Updated: February 2, 2021 3:37:14 am
Laying down a clear policy roadmap for disinvestment, the government has identified four strategic sectors — atomic energy; space and defence; transport and telecommunications; power, petroleum, coal and other minerals; and banking, insurance and financial services — in which it will have bare minimum presence. In the Union Budget for 2021-22, the government has announced taking up the privatisation of two public sector banks (in addition to IDBI Bank) and one general insurance company in the upcoming fiscal.
“In the AtmaNirbhar Package, I had announced that we will come out with a policy of strategic disinvestment of public sector enterprises. I am happy to inform the House that the Government has approved the said policy. The policy provides a clear roadmap for disinvestment in all nonstrategic and strategic sectors. We have kept four areas that are strategic where bare minimum CPSEs will be maintained…,” Sitharaman said, while presenting the Budget.
In addition to these, public sector enterprises in the non-strategic sectors will either be privatised or closed. Sitharaman also said that to fast forward the disinvestment policy, the Niti Aayog will be tasked to identify the next list of PSUs that would be taken up for strategic disinvestment.
The government’s current disinvestment pipeline comprises a number of pending transactions including Air India, Bharat Petroleum Corp Ltd, Shipping Corporation of India, Container Corporation of India, IDBI Bank, BEML, Pawan Hans Ltd, Neelachal Ispat Nigam Ltd, among others, which the Budget pegged would be completed in 2021-22.
During the upcoming fiscal, the government is also expected to bring the initial public offering of Life Insurance Corporation of India, for which the requisite amendments will be brought in the ongoing Budget Session of the Parliament.
Key to capital raising plans
A clear policy roadmap is expected to provide an impetus to the government's disinvestment efforts, which will be key to its capital raising plans in order to meet the fiscal deficit targets going ahead.

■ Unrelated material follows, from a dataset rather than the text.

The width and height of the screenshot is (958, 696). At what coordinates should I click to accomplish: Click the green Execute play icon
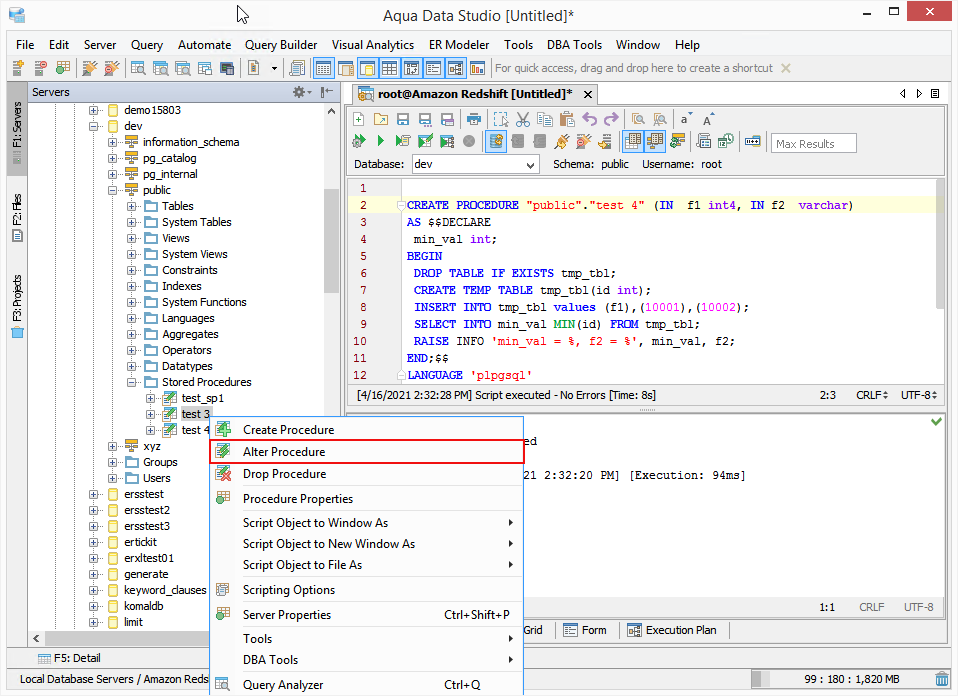pos(381,141)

For 2020-21, the government had set an ambitious Budget estimate of Rs 2,10,000 crore from disinvestment receipts and sale of stake in public sector banks and financial institutions. Of this, only Rs 32,000 crore was realised as per the revised estimates for 2020-21. For 2021-22, the government has budgeted receipts of Rs 75,000 crore from disinvestment and Rs 1,00,000 crore from sale of stake in public sector banks and financial institutions
“To similarly incentivise States to take to disinvestment of their Public Sector Companies, we will work out an incentive package of Central Funds for States,” she added.

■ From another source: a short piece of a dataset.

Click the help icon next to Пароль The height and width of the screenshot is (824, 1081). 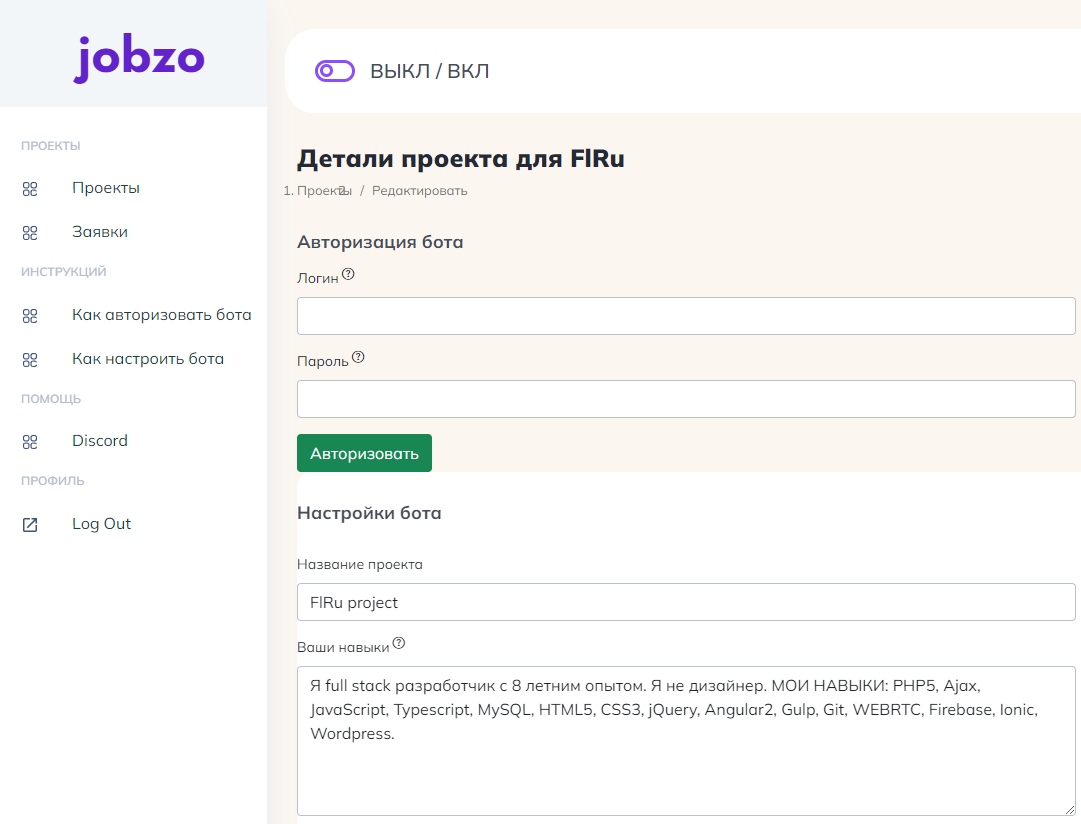click(x=358, y=357)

“Idle assets will not contribute to AatmaNirbhar Bharat. The non-core assets largely consist of surplus land with government Ministries/Departments and Public Sector Enterprises…monetizing of land can either be by way of direct sale or concession or by similar means. This requires special abilities and for this purpose, I propose to use a Special Purpose Vehicle in the form of a company that would carry out this activity,” Sitharaman said.
Furthermore, the government decided to increase FDI limit in insurance companies to 74% from the current 49%. Under the new FDI structure for insurance companies, the majority of directors on the board and key management persons would be resident Indians, with at least 50% of directors being independent directors, and specified percentage of profits being retained as general reserve. This, experts believe, will help the government’s effort in privatising public insurance companies.
“The bold measures announced in the banking and financial sector reflect the commitment of this government in accomplishing the reforms agenda with a clear cut roadmap…The proposed privatisation of two public sector banks and one general insurance company will further strengthen the financial sector besides garnering additional revenue for the government. Enhancing the FDI cap in insurance sector to 74% from 49%, allowing foreign ownership and control with safeguards should help attract greater capital and know how in this sector. This is critical to increase insurance penetration which is abysmally low in our country and also help augment long term funds availability to the economy,” said FICCI President Uday Shankar.